====== RECORDED INFORMATION ======

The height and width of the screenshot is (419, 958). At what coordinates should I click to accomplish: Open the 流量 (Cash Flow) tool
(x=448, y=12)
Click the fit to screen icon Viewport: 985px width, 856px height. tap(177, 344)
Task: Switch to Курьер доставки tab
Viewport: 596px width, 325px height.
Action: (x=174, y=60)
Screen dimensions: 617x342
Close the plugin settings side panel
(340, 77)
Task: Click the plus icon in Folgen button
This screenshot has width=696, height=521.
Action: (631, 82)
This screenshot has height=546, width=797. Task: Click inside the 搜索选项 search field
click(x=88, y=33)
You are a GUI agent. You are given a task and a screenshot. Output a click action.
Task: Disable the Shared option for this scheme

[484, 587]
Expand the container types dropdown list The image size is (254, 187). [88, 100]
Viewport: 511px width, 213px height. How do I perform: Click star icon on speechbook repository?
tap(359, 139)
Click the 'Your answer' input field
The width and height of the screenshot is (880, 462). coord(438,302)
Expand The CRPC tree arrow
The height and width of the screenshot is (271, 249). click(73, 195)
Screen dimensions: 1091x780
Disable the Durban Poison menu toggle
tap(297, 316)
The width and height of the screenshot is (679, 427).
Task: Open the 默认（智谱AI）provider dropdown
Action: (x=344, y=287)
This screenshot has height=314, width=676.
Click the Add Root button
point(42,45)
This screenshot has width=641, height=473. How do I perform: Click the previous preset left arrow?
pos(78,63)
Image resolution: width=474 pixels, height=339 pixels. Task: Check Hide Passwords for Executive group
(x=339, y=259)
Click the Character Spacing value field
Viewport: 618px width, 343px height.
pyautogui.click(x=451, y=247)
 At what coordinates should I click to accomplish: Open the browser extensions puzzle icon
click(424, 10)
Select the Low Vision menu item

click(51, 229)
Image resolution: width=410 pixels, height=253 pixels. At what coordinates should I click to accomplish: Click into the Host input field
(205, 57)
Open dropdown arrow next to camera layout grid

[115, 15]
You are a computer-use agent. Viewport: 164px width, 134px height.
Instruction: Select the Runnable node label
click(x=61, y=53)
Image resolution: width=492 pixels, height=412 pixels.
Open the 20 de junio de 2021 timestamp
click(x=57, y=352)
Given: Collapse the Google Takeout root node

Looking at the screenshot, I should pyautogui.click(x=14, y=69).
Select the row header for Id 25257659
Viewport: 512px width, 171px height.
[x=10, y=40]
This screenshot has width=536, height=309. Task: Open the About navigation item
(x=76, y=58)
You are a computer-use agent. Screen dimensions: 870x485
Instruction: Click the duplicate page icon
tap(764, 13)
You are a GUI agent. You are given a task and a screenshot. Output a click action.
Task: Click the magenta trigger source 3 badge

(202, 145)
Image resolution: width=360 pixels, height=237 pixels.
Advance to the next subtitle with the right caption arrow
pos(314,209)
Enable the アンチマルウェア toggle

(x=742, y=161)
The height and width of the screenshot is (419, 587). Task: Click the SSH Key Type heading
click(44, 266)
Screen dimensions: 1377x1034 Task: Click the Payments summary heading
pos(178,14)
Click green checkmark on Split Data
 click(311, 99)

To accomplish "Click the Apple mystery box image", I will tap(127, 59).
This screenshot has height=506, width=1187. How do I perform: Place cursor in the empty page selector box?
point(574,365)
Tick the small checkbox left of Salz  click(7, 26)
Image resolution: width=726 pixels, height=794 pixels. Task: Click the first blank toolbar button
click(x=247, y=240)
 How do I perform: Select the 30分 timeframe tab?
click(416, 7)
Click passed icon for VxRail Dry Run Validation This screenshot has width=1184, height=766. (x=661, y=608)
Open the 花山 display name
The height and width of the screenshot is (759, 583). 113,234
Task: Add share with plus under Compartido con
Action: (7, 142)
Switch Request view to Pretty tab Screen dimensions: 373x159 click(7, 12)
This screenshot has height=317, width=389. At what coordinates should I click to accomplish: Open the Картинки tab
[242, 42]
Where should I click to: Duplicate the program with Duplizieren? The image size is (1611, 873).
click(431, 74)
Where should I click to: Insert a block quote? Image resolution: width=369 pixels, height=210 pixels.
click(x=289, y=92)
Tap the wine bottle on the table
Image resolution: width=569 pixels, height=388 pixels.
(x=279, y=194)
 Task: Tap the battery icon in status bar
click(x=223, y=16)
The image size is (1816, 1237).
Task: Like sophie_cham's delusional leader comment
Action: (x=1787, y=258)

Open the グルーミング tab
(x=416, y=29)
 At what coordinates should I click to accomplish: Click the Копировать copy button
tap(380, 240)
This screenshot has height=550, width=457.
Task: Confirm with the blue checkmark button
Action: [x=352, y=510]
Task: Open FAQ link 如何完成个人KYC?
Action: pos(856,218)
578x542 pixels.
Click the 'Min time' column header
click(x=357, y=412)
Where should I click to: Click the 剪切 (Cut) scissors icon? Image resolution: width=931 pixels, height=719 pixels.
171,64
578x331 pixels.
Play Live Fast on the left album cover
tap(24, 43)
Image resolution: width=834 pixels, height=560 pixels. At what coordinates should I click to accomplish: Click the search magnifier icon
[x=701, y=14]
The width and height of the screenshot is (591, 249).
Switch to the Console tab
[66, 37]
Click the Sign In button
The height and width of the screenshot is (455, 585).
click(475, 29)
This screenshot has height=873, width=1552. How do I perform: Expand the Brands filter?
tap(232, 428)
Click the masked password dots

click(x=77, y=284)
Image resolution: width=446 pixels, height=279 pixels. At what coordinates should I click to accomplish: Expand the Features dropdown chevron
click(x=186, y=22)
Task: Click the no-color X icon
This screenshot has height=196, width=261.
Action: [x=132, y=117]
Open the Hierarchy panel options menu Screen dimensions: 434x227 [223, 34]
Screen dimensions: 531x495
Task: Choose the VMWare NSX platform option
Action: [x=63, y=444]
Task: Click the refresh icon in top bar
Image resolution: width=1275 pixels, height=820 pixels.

======

ABOUT THIS TASK:
The records must be reproduced in full. Nothing should differ.

OUTPUT FOR THIS TASK:
The height and width of the screenshot is (419, 958). At what coordinates should I click to accomplish: Open the 流量 (Cash Flow) tool
(x=448, y=12)
Click the fit to screen icon Viewport: 985px width, 856px height. tap(177, 344)
Task: Switch to Курьер доставки tab
Viewport: 596px width, 325px height.
Action: (x=174, y=60)
Screen dimensions: 617x342
Close the plugin settings side panel
(340, 77)
Task: Click the plus icon in Folgen button
This screenshot has width=696, height=521.
Action: (631, 82)
This screenshot has height=546, width=797. Task: Click inside the 搜索选项 search field
click(x=88, y=33)
You are a GUI agent. You are given a task and a screenshot. Output a click action.
Task: Disable the Shared option for this scheme

[484, 587]
Expand the container types dropdown list The image size is (254, 187). [88, 100]
Viewport: 511px width, 213px height. How do I perform: Click star icon on speechbook repository?
tap(359, 139)
Click the 'Your answer' input field
The width and height of the screenshot is (880, 462). coord(438,302)
Expand The CRPC tree arrow
The height and width of the screenshot is (271, 249). click(73, 195)
Screen dimensions: 1091x780
Disable the Durban Poison menu toggle
tap(297, 316)
The width and height of the screenshot is (679, 427).
Task: Open the 默认（智谱AI）provider dropdown
Action: (x=344, y=287)
This screenshot has height=314, width=676.
Click the Add Root button
point(42,45)
This screenshot has width=641, height=473. How do I perform: Click the previous preset left arrow?
pos(78,63)
Image resolution: width=474 pixels, height=339 pixels. Task: Check Hide Passwords for Executive group
(x=339, y=259)
Click the Character Spacing value field
Viewport: 618px width, 343px height.
pyautogui.click(x=451, y=247)
 At what coordinates should I click to accomplish: Open the browser extensions puzzle icon
click(424, 10)
Select the Low Vision menu item

click(51, 229)
Image resolution: width=410 pixels, height=253 pixels. At what coordinates should I click to accomplish: Click into the Host input field
(205, 57)
Open dropdown arrow next to camera layout grid

[115, 15]
You are a computer-use agent. Viewport: 164px width, 134px height.
Instruction: Select the Runnable node label
click(x=61, y=53)
Image resolution: width=492 pixels, height=412 pixels.
Open the 20 de junio de 2021 timestamp
click(x=57, y=352)
Given: Collapse the Google Takeout root node

Looking at the screenshot, I should pyautogui.click(x=14, y=69).
Select the row header for Id 25257659
Viewport: 512px width, 171px height.
[x=10, y=40]
This screenshot has width=536, height=309. Task: Open the About navigation item
(x=76, y=58)
You are a computer-use agent. Screen dimensions: 870x485
Instruction: Click the duplicate page icon
tap(764, 13)
You are a GUI agent. You are given a task and a screenshot. Output a click action.
Task: Click the magenta trigger source 3 badge

(202, 145)
Image resolution: width=360 pixels, height=237 pixels.
Advance to the next subtitle with the right caption arrow
pos(314,209)
Enable the アンチマルウェア toggle

(x=742, y=161)
The height and width of the screenshot is (419, 587). Task: Click the SSH Key Type heading
click(44, 266)
Screen dimensions: 1377x1034 Task: Click the Payments summary heading
pos(178,14)
Click green checkmark on Split Data
 click(311, 99)

To accomplish "Click the Apple mystery box image", I will tap(127, 59).
This screenshot has height=506, width=1187. How do I perform: Place cursor in the empty page selector box?
point(574,365)
Tick the small checkbox left of Salz  click(7, 26)
Image resolution: width=726 pixels, height=794 pixels. Task: Click the first blank toolbar button
click(x=247, y=240)
 How do I perform: Select the 30分 timeframe tab?
click(416, 7)
Click passed icon for VxRail Dry Run Validation This screenshot has width=1184, height=766. (x=661, y=608)
Open the 花山 display name
The height and width of the screenshot is (759, 583). 113,234
Task: Add share with plus under Compartido con
Action: (7, 142)
Switch Request view to Pretty tab Screen dimensions: 373x159 click(7, 12)
This screenshot has height=317, width=389. At what coordinates should I click to accomplish: Open the Картинки tab
[242, 42]
Where should I click to: Duplicate the program with Duplizieren? The image size is (1611, 873).
click(431, 74)
Where should I click to: Insert a block quote? Image resolution: width=369 pixels, height=210 pixels.
click(x=289, y=92)
Tap the wine bottle on the table
Image resolution: width=569 pixels, height=388 pixels.
(x=279, y=194)
 Task: Tap the battery icon in status bar
click(x=223, y=16)
The image size is (1816, 1237).
Task: Like sophie_cham's delusional leader comment
Action: (x=1787, y=258)

Open the グルーミング tab
(x=416, y=29)
 At what coordinates should I click to accomplish: Click the Копировать copy button
tap(380, 240)
This screenshot has height=550, width=457.
Task: Confirm with the blue checkmark button
Action: [x=352, y=510]
Task: Open FAQ link 如何完成个人KYC?
Action: pos(856,218)
578x542 pixels.
Click the 'Min time' column header
click(x=357, y=412)
Where should I click to: Click the 剪切 (Cut) scissors icon? Image resolution: width=931 pixels, height=719 pixels.
171,64
578x331 pixels.
Play Live Fast on the left album cover
tap(24, 43)
Image resolution: width=834 pixels, height=560 pixels. At what coordinates should I click to accomplish: Click the search magnifier icon
[x=701, y=14]
The width and height of the screenshot is (591, 249).
Switch to the Console tab
[66, 37]
Click the Sign In button
The height and width of the screenshot is (455, 585).
click(475, 29)
This screenshot has height=873, width=1552. How do I perform: Expand the Brands filter?
tap(232, 428)
Click the masked password dots

click(x=77, y=284)
Image resolution: width=446 pixels, height=279 pixels. At what coordinates should I click to accomplish: Expand the Features dropdown chevron
click(x=186, y=22)
Task: Click the no-color X icon
This screenshot has height=196, width=261.
Action: [x=132, y=117]
Open the Hierarchy panel options menu Screen dimensions: 434x227 [223, 34]
Screen dimensions: 531x495
Task: Choose the VMWare NSX platform option
Action: [x=63, y=444]
Task: Click the refresh icon in top bar
Image resolution: width=1275 pixels, height=820 pixels.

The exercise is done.